I need to know if the following can be resolved with a SQL query and how. I have done it with PHP in different ways but the memory skyrockets and the server takes a long time to return the results. :(
- I have a table called
'parts'
with many rows (but many). - Each of the rows has the columns
part1
,part2
andpart3
, all with different values.
Example:
--------- ------- -------
| part1 | part2 | part3 | <-- Column Name
--------- ------- -------
| chamber | wheel | door | <-- Value
--------- ------- -------
On the other hand I have a list of three values that come from an external source:
$list = ['mirror', 'seat', 'door'];
I need to select the rows whose columns contain all those values, regardless of the order. An example of a valid row would be:
------- -------- -------
| part1 | part2 | part3 |
------- -------- -------
| door | mirror | seat |
------- -------- -------
Sometimes the external list doesn't have 3 values, just 1 or 2:
$list = ['antenna'];
... Then the valid rows would be those that contain that value, for example:
-------- -------- ---------
| part1 | part2 | part3 |
-------- -------- ---------
| engine | mirror | antenna |
-------- -------- ---------
- Additional info: In each row, the columns do not have repeated values, so this feature can be ignored in the query.

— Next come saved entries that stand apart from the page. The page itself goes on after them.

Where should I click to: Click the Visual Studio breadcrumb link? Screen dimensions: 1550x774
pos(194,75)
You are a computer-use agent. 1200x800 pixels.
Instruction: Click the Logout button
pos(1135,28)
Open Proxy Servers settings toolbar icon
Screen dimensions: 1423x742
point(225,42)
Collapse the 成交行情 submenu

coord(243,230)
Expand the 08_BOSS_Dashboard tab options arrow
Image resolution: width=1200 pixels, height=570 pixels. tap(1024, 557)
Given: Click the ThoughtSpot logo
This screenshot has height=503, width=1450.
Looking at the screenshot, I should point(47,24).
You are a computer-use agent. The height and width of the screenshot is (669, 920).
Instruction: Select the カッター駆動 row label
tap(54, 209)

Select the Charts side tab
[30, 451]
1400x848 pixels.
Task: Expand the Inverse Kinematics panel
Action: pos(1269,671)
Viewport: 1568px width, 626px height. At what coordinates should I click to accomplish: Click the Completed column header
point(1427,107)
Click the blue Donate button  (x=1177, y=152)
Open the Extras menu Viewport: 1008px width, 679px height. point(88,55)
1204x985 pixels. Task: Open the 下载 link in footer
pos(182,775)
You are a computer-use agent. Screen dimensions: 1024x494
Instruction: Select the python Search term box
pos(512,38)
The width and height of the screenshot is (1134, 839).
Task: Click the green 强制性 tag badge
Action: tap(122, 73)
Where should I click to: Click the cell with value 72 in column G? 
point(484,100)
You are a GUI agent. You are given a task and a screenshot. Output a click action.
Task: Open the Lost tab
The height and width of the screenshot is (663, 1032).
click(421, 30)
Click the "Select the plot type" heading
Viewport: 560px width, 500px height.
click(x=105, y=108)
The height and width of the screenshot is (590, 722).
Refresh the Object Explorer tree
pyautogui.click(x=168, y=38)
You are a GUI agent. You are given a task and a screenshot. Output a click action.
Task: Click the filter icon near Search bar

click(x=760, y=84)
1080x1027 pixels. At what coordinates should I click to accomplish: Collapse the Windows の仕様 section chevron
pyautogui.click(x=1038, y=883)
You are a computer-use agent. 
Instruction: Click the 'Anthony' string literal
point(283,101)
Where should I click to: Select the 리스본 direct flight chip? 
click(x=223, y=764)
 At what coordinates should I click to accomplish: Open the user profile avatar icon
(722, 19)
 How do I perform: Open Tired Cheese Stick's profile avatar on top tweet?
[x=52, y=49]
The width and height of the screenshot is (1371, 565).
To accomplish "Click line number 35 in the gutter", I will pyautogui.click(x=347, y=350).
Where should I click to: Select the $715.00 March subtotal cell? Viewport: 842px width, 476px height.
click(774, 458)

- I need to know how to make a query for SELECT and another for COUNT.
- It is necessary that the result be resolved through a MySQL query, without using PHP for filtering.
CodePudding user response:
Possible solution.
CREATE TABLE parts
SELECT 'chamber' part1, 'wheel' part2, 'door' part3 UNION ALL
SELECT 'door', 'mirror', 'seat' UNION ALL
SELECT 'engine', 'mirror', 'antenna';
SELECT * FROM parts;
part1 | part2 | part3 |
---|---|---|
chamber | wheel | door |
door | mirror | seat |
engine | mirror | antenna |
SELECT parts.*
FROM parts
CROSS JOIN (
SELECT 'mirror' UNION
SELECT 'seat' UNION
SELECT 'door'
) criteria (value)
GROUP BY parts.part1, parts.part2, parts.part3
HAVING SUM(criteria.value IN (parts.part1, parts.part2, parts.part3)) = COUNT(*)
part1 | part2 | part3 |
---|---|---|
door | mirror | seat |
SELECT parts.*
FROM parts
CROSS JOIN (
SELECT 'mirror' UNION
SELECT 'antenna'
) criteria (value)
GROUP BY parts.part1, parts.part2, parts.part3
HAVING SUM(criteria.value IN (parts.part1, parts.part2, parts.part3)) = COUNT(*)
part1 | part2 | part3 |
---|---|---|
engine | mirror | antenna |
SELECT parts.*
FROM parts
CROSS JOIN (
SELECT 'antenna'
) criteria (value)
GROUP BY parts.part1, parts.part2, parts.part3
HAVING SUM(criteria.value IN (parts.part1, parts.part2, parts.part3)) = COUNT(*)
part1 | part2 | part3 |
---|---|---|
engine | mirror | antenna |
If you don't want to convert your criteria array to subquery text (which must be concatenated into) then you may convert it to JSON array form, provide it to MySQL and parse to separate values in static subquery using JSON_TABLE().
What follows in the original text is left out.